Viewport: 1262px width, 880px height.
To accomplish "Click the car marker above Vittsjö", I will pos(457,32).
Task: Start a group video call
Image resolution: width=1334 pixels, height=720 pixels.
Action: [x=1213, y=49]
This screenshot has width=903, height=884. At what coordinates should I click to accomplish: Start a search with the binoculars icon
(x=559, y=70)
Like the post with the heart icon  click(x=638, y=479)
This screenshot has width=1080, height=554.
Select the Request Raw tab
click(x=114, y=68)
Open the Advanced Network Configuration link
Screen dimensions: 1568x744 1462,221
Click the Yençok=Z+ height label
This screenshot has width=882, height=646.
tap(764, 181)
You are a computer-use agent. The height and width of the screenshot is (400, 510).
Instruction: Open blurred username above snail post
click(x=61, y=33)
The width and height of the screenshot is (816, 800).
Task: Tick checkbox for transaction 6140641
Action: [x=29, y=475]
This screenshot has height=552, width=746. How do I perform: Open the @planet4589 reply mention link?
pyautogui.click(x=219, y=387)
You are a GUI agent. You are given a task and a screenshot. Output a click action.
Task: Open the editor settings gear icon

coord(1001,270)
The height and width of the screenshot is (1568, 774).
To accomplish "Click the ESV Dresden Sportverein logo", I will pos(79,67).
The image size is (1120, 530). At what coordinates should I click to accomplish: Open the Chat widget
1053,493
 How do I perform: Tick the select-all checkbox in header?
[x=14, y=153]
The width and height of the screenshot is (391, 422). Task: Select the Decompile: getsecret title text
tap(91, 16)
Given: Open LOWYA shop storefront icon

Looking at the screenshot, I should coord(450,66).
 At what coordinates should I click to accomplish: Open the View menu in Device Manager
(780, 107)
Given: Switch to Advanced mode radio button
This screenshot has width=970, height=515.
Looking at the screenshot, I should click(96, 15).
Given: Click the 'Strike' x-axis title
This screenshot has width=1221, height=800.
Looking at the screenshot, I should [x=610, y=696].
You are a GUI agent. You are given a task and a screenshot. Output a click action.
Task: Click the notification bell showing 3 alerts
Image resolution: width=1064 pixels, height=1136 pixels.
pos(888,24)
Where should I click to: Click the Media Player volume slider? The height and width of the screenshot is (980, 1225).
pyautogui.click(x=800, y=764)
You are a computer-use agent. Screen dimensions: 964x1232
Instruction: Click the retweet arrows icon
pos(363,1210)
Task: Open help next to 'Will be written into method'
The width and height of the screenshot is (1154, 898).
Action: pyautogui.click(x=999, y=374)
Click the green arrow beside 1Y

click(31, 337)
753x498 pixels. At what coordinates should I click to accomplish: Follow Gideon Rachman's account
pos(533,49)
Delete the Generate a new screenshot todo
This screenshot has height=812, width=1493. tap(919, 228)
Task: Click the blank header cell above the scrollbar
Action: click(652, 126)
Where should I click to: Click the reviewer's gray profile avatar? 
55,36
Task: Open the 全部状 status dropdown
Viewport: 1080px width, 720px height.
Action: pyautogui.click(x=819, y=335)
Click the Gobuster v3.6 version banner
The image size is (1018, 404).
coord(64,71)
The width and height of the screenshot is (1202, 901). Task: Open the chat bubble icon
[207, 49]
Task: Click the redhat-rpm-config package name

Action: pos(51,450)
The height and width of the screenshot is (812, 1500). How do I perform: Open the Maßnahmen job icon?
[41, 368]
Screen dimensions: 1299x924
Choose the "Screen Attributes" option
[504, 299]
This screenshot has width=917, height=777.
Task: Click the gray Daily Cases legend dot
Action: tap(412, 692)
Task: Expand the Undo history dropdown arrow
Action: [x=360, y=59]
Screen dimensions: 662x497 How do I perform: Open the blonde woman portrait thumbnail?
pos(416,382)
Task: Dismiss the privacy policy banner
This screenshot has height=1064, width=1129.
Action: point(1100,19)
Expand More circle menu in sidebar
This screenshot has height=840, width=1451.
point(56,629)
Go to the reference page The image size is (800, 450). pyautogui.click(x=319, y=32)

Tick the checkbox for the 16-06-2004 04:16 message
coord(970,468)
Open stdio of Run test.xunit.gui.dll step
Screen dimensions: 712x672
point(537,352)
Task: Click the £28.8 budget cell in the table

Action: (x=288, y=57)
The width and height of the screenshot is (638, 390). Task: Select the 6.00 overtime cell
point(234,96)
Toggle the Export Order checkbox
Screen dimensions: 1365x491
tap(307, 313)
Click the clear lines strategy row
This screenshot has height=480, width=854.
::::::::::
> _REQUIRED WORK_: Only the lines from the one with "Click the clear lines strategy row" through the end of the records above are to be copied, exactly as written.

> _RESULT OF THE EXERCISE_:
Click the clear lines strategy row
This screenshot has height=480, width=854.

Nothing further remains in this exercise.